TGF-beta signaling in atherosclerosis and restenosis

Abstract

Current theories suggest that atherosclerotic and restenotic lesions result from imbalances between systems that are proinflammatory/fibroproliferative versus the endogenous inhibitory systems that normally limit inflammation and vascular wound repair. Abnormalities in one of the major regulatory pathways, the transforming growth factor-ß (TGF-ß) system, has been characterized in both animal models and in human lesions and lesion-derived cells. TGF-ß signaling is capable of regulating many of the key aspects of atherosclerosis and restenosis: inflammation, chemotaxis, fibrosis, proliferation, and apoptosis. There are significant decreases in TGF-ß activity in patients with atherosclerosis, and equally important changes in the way cells respond to TGF-ß during atherogenesis.
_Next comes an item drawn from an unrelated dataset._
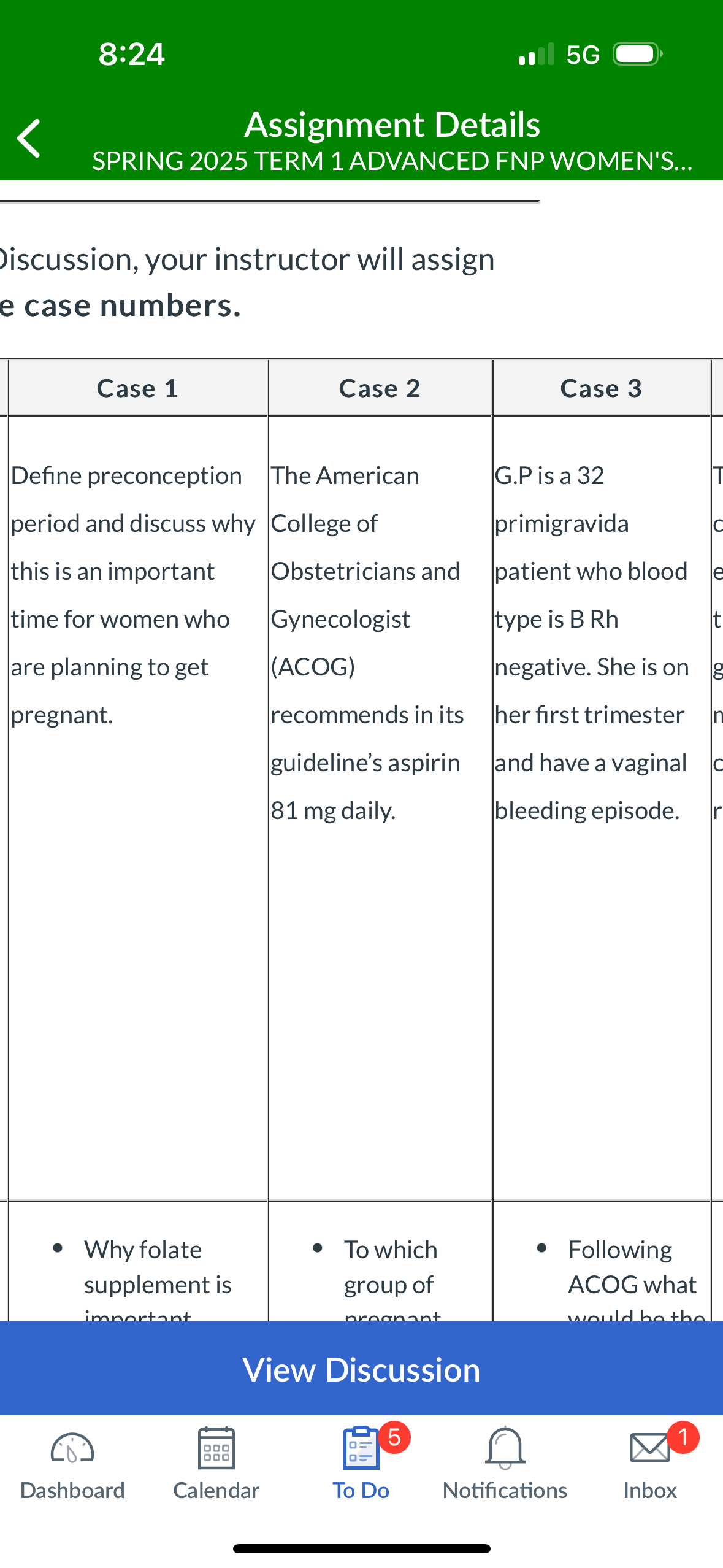Viewport: 723px width, 1568px height.
Task: Tap the back arrow icon
Action: point(29,139)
Evidence from multiple sources indicates that experimental modulation of TGF-ß activity, or TGF-ß responses, changes the course of atherosclerosis and intimal hyperplasia. Cells derived from human lesions produce adequate TGF-ß levels, but are resistant to the antiproliferative and apoptotic effects of TGF-ß. An evolving theory describes TGF-ß as a major orchestrator of the vascular repair process, with observable defects in its production, activation, and cellular responses during the atherosclerotic and restenotic processes.